With calculated TEL of each variant through equation (14), we can further estimate ASEL using

B A F = {\begin{cases} \frac{(1 - α_{R}) + α_{R} \cdot ASEL}{2 \cdot (1 - α_{R}) + α_{R} \cdot T E L}, for germline SNPs \\ \frac{α_{R} \cdot ASEL}{2 \cdot (1 - α_{R}) + α_{R} \cdot T E L}, for somatic SNVs \end{cases},

(15)

where BAF is the B-allele frequency observed in the RNA-seq data over each variant.

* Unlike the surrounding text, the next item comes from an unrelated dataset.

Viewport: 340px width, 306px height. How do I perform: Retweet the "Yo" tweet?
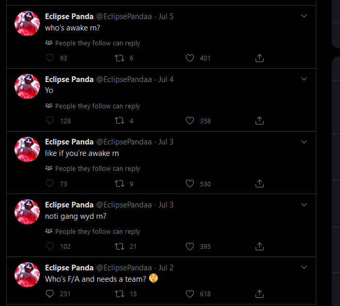(x=118, y=121)
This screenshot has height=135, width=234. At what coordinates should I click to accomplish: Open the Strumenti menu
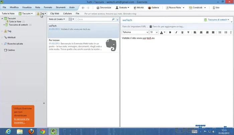tap(60, 7)
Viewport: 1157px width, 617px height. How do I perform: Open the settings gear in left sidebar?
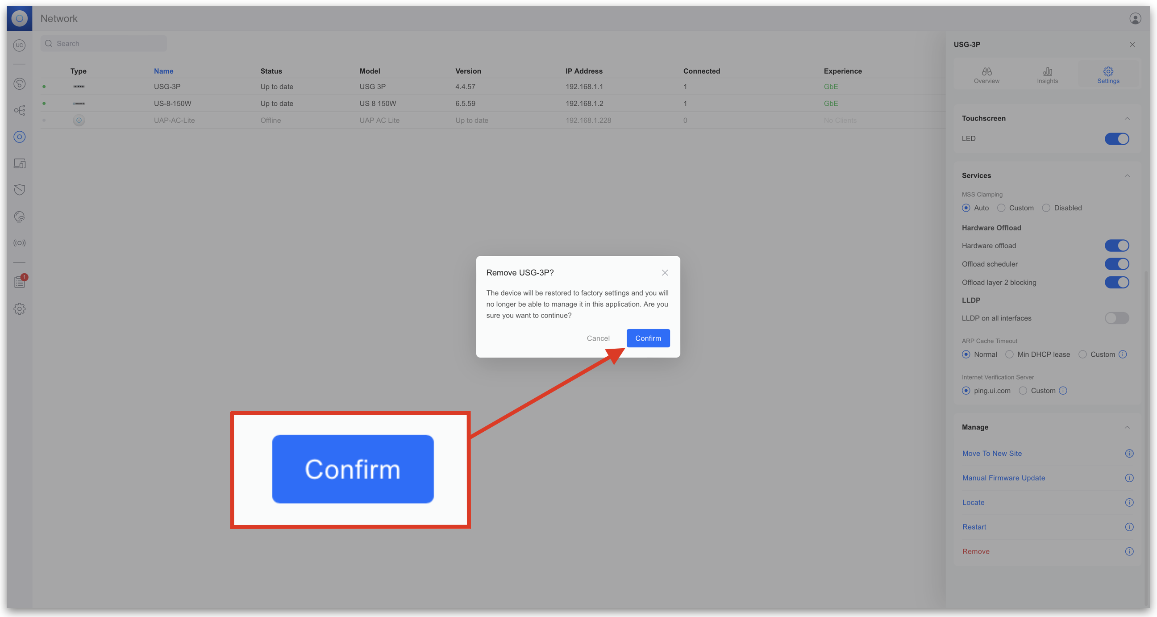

Identification of selectively expressed variants

After the ASCNs and the ASELs are obtained, we can compute the posterior probability if the variant allele is selectively expressed, i.e having RNA expression levels unexpected from DNA copy number level (II):

P (I I | v) = \frac{(1 - {\hat{π}}^{m}) \cdot p (v | I I)}{{\hat{π}}^{m} \cdot p (v | I) + (1 - {\hat{π}}^{m}) \cdot p (v | I I)},

(16)

${\hat{π}}^{m}$ is from the ML-estimation corresponding to segment m that contains the variant. A variant is called selectively expressed if P(II|v) > 0.5.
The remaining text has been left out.